Alla marcia sta partecipando l’ex premier Giuseppe Conte . “Oggi uniamo idealmente Sicilia e Calabria, due terre che soffrono per le mafie. Lottiamo insieme contro la criminalità organizzata», ha affermato Conte, dicendosi «vicino a Matteo Tubertini della Guglielmo caffè e a Tiberio Bentivoglio, così come a tanti altri imprenditori, commercianti e cittadini che si ribellano alle mafie. Bisogna evitare che imprenditori che portano lavoro e sviluppo sociale siano abbandonati a loro stessi dalle Istituzioni».
«L’M5s è un avamposto nella lotta contro la mafia.

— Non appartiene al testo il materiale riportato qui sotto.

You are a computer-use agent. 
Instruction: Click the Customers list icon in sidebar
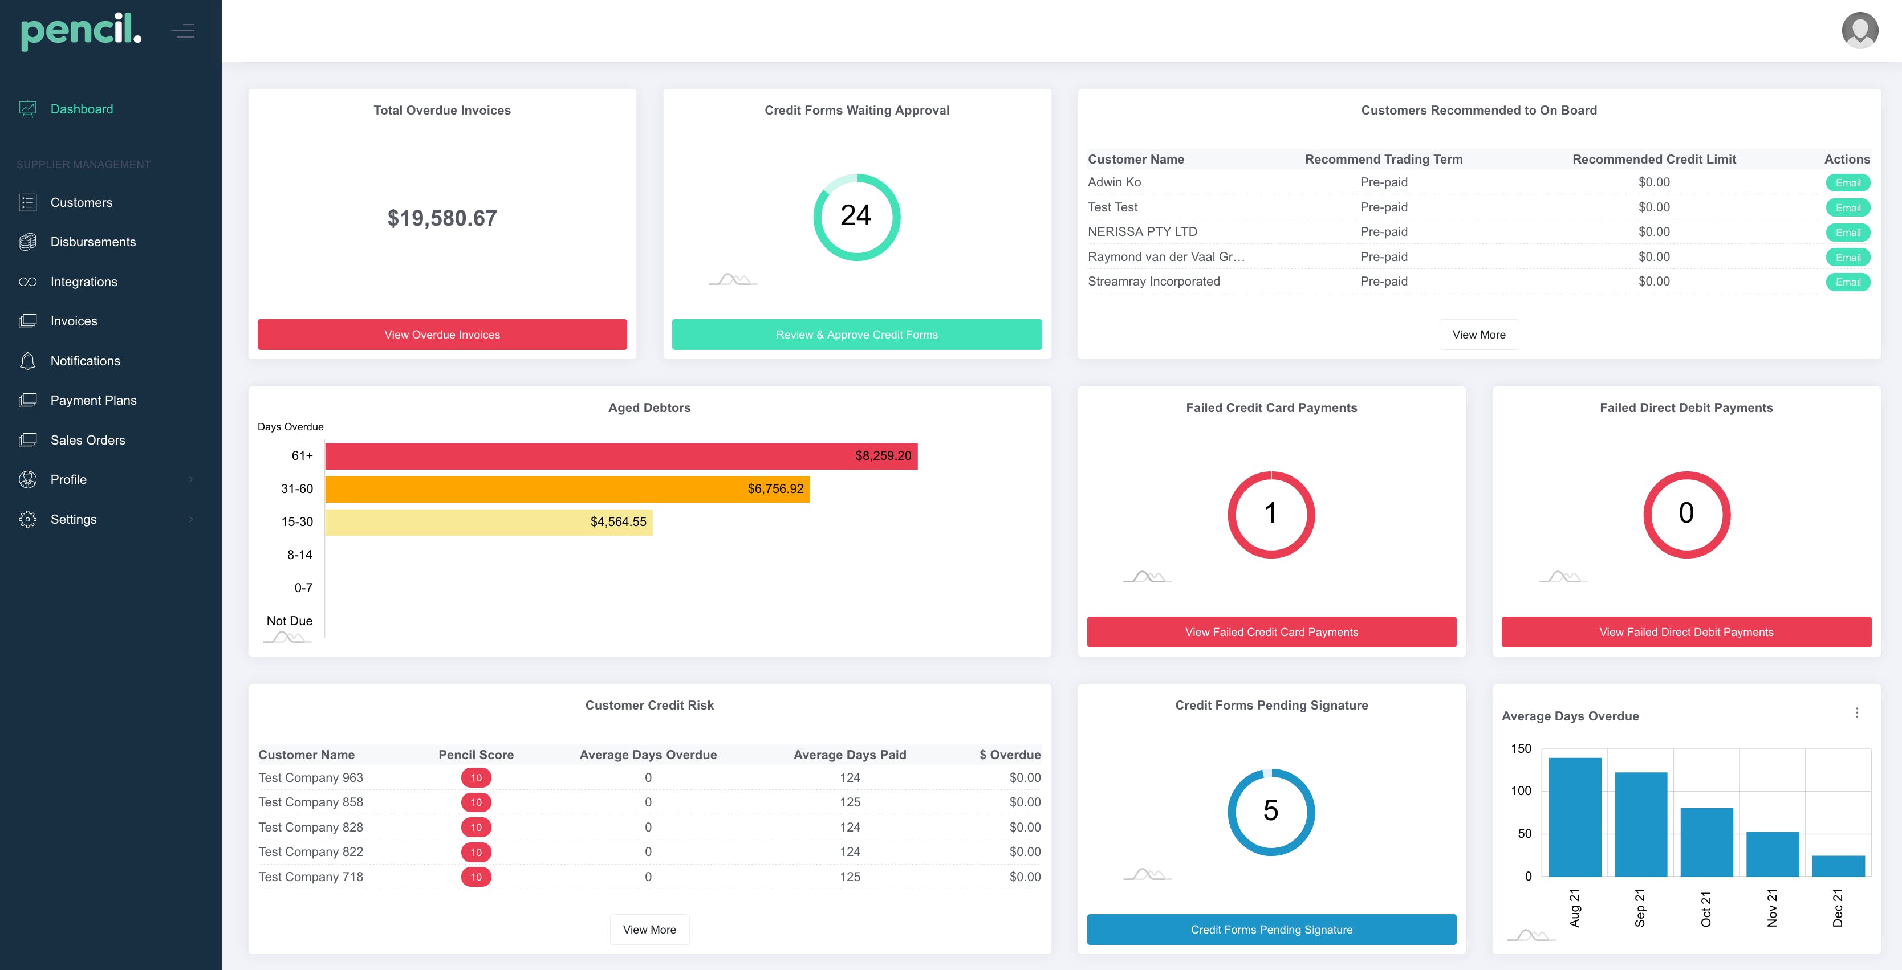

Ci siamo e ci saremo sempre – ha rivendicato Conte – Continueremo a combattere corruzione e voto di scambio, la malavita non si presenta con i mitra ma con giacca e cravatta per entrare nelle amministrazioni e appropriarsi di risorse pubbliche». Per il leader M5s «con gli interventi del Governo si è finito per dissuadere la collaborazione con la giustizia». Una stoccata Conte la riserva al ministro della Giustizia: «Nordio dice che mafiosi non parlano al telefono, è stato smentito dall’arresto di Matteo Messina Denaro nel quale le intercettazioni sono state fondamentali»

Presente anche il presidente della commissione regionale antimafia Antonello Cracolici. “Lo Stato ha dimostrato – afferma – che Cosa nostra si può sconfiggere. Adesso è venuto il tempo di scoprire tutta la rete di connivenze, di colletti bianchi, che ha consentito alla mafia, da organizzazione criminale, di diventare un’associazione che mette le mani nell’economia e nelle istituzioni”. In corteo, come quaranta anni fa, anche padre Francesco Stabile. “Si è fatta tanta strada – afferma – allora fummo profetici. La chiesa deve vivere insieme alla gente. Quaranta anni fa, mentre si susseguivano gli omicidi, sia lo Stato che la Chiesa non sembravano capire che la mafia non era solo una somma di crimini. Da allora abbiamo compreso che vanno puniti e condannati, insieme ai singoli fatti criminali anche l’associazione che li organizza. La mafia si infiltra nella società. Per questo noi sacerdoti siamo scesi in strada nel 1983. Anche oggi non tutti i preti hanno ancora capito che questo è l’unico modo per annunciare il Vangelo”.